April 03, 2026 – A new $100 million bond deal reveals exactly how traditional finance values BTC as collateral. The numbers are sobering, and the liquidation math is tight.
In Summary
Moody’s valued Bitcoin at just 72 cents per dollar in the Waverose bond deal.
Forced selling triggers when BTC drops only 12.5% from the issuance price.
Three separate Bitcoin credit structures launched within six weeks in early 2026.
Moody’s stress price of ~$49,600 matches Standard Chartered’s stated bear-case target.
Cascading liquidations across multiple structures could amplify price drops in a downturn.

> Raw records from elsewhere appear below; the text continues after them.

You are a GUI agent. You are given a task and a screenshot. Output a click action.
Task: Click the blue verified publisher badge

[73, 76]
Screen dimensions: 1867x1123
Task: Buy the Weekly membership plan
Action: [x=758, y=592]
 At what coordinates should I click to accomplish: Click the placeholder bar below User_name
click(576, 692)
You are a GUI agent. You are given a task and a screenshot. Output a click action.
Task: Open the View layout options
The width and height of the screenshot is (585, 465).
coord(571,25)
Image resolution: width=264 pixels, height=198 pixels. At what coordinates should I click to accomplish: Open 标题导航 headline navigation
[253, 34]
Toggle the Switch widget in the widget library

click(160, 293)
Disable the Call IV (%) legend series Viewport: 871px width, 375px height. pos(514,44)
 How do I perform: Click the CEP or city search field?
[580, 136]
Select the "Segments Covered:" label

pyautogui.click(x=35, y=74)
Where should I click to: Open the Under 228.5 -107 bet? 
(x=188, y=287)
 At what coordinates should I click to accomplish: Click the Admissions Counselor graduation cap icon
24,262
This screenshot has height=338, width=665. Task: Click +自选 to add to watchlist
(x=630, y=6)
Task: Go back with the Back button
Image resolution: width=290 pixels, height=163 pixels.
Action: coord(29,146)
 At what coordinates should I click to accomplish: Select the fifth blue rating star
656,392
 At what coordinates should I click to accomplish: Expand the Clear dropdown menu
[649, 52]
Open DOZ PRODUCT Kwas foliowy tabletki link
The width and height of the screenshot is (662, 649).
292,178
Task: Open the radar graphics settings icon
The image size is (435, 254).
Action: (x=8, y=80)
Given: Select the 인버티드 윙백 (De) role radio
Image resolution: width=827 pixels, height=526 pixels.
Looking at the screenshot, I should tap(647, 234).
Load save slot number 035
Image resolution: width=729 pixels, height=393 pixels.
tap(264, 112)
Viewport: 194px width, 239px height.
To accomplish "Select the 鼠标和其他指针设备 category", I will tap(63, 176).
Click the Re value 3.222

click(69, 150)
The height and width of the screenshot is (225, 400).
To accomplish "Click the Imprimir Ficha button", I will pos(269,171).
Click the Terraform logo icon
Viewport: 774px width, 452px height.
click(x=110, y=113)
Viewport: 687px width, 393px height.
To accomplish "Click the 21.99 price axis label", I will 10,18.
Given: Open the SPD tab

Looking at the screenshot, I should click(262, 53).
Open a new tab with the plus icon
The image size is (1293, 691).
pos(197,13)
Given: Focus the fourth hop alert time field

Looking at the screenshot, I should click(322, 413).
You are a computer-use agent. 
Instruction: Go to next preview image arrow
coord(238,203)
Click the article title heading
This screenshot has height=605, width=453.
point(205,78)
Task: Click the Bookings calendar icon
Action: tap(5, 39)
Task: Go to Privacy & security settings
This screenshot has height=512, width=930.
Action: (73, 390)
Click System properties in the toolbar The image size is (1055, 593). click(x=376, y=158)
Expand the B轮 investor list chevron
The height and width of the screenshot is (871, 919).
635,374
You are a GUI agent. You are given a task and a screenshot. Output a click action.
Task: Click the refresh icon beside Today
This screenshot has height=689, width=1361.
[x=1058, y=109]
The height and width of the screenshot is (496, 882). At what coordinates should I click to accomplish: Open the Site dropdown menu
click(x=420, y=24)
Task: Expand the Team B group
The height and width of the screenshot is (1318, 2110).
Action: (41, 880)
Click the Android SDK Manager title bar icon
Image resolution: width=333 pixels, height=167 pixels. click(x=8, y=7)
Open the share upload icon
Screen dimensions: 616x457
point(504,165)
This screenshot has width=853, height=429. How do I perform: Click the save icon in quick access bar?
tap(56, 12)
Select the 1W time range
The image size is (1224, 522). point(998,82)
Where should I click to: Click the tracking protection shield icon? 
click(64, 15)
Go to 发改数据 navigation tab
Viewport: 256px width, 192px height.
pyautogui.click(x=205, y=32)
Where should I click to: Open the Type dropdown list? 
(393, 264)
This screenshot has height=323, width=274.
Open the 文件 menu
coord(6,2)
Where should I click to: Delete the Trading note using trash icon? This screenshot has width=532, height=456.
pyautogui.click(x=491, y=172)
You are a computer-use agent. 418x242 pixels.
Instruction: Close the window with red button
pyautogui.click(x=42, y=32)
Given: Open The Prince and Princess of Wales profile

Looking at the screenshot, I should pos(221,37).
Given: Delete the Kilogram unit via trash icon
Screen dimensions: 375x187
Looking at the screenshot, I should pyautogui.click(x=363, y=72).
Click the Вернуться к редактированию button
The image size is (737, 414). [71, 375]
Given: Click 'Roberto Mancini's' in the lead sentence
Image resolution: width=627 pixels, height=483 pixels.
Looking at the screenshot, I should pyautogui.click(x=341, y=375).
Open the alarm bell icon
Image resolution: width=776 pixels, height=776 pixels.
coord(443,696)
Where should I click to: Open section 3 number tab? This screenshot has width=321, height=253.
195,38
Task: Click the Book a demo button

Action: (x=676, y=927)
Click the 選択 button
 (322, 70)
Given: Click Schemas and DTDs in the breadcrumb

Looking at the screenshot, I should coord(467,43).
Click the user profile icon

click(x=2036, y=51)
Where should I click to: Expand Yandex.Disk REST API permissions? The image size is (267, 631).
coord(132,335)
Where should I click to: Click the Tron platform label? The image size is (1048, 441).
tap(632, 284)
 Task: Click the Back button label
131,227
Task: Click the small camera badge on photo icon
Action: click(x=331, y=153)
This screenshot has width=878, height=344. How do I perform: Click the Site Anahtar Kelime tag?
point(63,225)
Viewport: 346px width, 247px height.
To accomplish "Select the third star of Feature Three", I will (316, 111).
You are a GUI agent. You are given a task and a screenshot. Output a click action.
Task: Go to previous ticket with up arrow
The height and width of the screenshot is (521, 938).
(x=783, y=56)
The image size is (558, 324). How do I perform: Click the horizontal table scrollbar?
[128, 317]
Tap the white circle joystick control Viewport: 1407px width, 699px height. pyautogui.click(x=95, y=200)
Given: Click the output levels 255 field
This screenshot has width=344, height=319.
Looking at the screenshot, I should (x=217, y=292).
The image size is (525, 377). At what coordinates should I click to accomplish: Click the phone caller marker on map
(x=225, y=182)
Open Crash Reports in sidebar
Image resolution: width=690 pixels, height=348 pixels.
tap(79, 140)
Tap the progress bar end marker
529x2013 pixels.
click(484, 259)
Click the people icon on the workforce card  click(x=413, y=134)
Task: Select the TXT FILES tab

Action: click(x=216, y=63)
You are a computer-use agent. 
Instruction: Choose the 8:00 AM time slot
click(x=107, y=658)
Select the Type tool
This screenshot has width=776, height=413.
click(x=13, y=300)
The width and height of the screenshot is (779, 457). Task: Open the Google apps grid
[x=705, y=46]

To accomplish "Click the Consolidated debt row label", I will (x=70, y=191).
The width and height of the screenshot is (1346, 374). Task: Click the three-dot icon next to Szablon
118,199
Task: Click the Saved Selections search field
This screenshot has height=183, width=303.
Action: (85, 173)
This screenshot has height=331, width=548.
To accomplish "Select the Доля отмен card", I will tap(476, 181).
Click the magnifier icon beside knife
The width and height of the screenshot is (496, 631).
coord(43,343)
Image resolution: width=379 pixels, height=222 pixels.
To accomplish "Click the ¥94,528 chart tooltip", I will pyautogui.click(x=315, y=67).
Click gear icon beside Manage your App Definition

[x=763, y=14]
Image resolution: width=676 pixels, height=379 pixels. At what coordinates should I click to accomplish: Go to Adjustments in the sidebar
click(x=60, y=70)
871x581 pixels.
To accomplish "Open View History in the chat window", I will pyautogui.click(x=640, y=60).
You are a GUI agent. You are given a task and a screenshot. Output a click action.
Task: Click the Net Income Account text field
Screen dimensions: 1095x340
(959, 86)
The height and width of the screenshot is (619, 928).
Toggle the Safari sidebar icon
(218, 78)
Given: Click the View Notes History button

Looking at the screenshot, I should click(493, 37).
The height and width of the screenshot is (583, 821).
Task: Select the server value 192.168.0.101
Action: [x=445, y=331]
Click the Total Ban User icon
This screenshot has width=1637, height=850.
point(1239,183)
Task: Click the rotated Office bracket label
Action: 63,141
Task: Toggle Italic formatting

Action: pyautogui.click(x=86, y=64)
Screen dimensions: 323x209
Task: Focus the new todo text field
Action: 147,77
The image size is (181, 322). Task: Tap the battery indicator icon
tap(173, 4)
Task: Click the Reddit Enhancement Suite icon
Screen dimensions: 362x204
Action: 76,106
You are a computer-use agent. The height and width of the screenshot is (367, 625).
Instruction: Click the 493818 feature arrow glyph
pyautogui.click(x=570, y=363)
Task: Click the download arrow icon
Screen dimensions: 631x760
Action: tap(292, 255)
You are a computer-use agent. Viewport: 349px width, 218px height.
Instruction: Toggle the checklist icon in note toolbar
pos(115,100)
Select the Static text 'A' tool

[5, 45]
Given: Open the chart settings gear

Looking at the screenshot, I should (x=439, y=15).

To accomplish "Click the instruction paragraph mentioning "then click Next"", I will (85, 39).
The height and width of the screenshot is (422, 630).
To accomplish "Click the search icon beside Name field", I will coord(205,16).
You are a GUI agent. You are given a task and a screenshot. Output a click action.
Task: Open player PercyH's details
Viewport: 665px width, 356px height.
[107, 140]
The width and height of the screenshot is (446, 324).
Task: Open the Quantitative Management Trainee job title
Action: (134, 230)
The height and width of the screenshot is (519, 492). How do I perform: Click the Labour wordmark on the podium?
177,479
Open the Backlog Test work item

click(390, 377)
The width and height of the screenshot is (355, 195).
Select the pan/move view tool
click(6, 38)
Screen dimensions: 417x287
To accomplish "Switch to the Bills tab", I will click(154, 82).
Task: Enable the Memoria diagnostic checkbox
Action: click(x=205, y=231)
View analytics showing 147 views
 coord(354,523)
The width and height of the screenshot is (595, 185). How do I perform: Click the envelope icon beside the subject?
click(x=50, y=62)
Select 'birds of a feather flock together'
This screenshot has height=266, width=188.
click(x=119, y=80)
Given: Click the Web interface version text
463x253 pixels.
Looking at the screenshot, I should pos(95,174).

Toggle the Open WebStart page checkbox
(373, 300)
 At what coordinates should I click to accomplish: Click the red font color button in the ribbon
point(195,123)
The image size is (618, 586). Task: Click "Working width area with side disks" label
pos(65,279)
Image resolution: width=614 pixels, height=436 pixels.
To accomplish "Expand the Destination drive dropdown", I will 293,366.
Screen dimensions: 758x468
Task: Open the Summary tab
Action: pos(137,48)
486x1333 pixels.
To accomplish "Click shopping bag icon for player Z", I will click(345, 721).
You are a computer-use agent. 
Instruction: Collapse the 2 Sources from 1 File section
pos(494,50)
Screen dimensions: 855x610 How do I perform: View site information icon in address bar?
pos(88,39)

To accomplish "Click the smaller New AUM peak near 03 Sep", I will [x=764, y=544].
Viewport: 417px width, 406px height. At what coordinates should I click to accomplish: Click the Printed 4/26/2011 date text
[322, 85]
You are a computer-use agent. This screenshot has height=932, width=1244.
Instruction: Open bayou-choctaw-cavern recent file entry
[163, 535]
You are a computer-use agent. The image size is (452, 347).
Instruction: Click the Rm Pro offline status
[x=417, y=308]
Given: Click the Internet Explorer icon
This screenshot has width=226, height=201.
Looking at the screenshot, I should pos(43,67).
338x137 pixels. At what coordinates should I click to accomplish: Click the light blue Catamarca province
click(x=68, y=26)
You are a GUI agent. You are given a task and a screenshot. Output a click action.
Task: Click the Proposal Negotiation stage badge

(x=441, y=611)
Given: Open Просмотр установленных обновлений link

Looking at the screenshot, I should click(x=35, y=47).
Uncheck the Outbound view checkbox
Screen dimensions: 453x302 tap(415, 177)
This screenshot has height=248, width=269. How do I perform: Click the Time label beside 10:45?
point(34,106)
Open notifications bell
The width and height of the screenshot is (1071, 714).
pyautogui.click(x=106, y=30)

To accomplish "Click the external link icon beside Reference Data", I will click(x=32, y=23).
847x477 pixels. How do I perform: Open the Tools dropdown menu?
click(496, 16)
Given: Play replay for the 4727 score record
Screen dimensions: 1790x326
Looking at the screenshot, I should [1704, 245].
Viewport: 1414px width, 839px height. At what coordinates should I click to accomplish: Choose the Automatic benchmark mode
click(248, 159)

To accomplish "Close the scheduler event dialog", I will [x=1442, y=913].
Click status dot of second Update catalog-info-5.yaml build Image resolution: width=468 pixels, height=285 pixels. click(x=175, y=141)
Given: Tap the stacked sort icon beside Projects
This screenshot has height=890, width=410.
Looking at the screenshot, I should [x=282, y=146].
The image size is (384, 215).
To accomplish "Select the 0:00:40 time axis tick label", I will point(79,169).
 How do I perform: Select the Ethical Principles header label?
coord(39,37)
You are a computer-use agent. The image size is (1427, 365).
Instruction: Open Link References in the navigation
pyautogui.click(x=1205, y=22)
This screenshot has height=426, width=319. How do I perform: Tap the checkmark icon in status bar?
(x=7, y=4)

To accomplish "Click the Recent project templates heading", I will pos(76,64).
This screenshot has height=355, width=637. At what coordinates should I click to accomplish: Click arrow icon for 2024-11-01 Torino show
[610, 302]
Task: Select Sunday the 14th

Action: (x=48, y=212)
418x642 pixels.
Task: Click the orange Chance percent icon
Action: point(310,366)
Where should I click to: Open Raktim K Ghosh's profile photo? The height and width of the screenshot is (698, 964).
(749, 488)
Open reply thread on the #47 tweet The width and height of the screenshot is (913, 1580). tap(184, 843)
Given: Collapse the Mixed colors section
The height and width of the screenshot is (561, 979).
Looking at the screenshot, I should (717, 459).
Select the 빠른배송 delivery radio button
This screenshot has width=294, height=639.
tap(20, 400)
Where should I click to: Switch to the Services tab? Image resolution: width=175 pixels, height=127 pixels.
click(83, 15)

Bitcoin has spent years being called digital gold. Now, Wall Street has put a price on that gold, and it is worth less than you think. On March 31, Moody’s assigned a provisional Ba2 rating to up to $100 million in taxable revenue bonds for the Waverose Finance Project. The bonds are backed by Bitcoin held by NH CleanSpark Borrower Trust 2026-1. The twist: Moody’s only counts 72 cents of every Bitcoin dollar as real collateral.
That 28% haircut is not a punishment. It is the price of admission. It is what happens when a volatile asset enters a credit structure that demands predictability. And the deal sets a clear liquidation trigger. If Bitcoin falls just 12.5% from its issuance price, forced selling begins automatically.


The Opening Price of Trust
The Waverose structure is a taxable conduit revenue bond. New Hampshire acts only as a pass-through. Bondholders carry all the risk. This is limited-recourse, institutional plumbing, and those are exactly the conditions under which traditional finance agreed to work with Bitcoin at all.
At a 1.60× initial collateral ratio, debt equals about 62.5% of collateral value at launch. The structure triggers automatic action when the ratio falls to 1.40×, meaning debt is 71.4% of collateral. That gap between the two is just 8.9 percentage points. A 12.5% drop in Bitcoin’s price closes it completely.
“Moody’s stressed the collateral at 72.06% of market value. Mapped to Bitcoin’s April 1 price near $68,000, the stress zone lands at approximately $49,600, nearly identical to Standard Chartered’s stated bear-case target.”
That convergence is not coincidental. Both Moody’s and Standard Chartered are pricing in the same downside risk. When major credit institutions and major investment banks independently arrive at the same stress figure, that number deserves attention.
Three Credit Wrappers in Six Weeks
The Waverose deal is not a one-off. In February 2026, S&P Global assigned the first-ever rating to a Bitcoin-backed structured finance deal: Ledn Issuer Trust 2026-1. That transaction contained roughly $199.1 million in loans secured by 4,078 BTC worth about $356.9 million, an implied LTV of 55.8% at inception.
Then, in March, Coinbase and Better launched the first crypto-backed conforming mortgage. A borrower pledges $250,000 in Bitcoin to obtain a $100,000 down-payment loan. The first mortgage stays Fannie Mae-backed. The advance rate on pledged BTC: just 40%.


Why the Haircut Matters Beyond This Deal
Each new structure sets a precedent. When Moody’s stresses BTC at 72 cents on the dollar, that figure becomes a reference point. Other lenders, other bond deals, and other regulators will look at it. Haircuts tend to cluster. They become standard.
The risk is systemic. If multiple Bitcoin-backed structures share similar trigger levels, a single sharp price move could trigger forced selling across many positions simultaneously. That selling pressure itself deepens the price drop. Each structure is individually modest. Together, they could amplify volatility in ways no single deal’s prospectus describes.
Bitcoin’s integration into credit markets provides genuine utility for holders seeking liquidity without selling. But that same integration creates a new class of price risk, one driven not by sentiment, but by collateral maintenance calls that computers execute automatically.
“Bitcoin crossed a meaningful threshold. It is no longer just an asset people hold. It is now an asset that credit structures can liquidate on schedule, whether the market is ready or not.”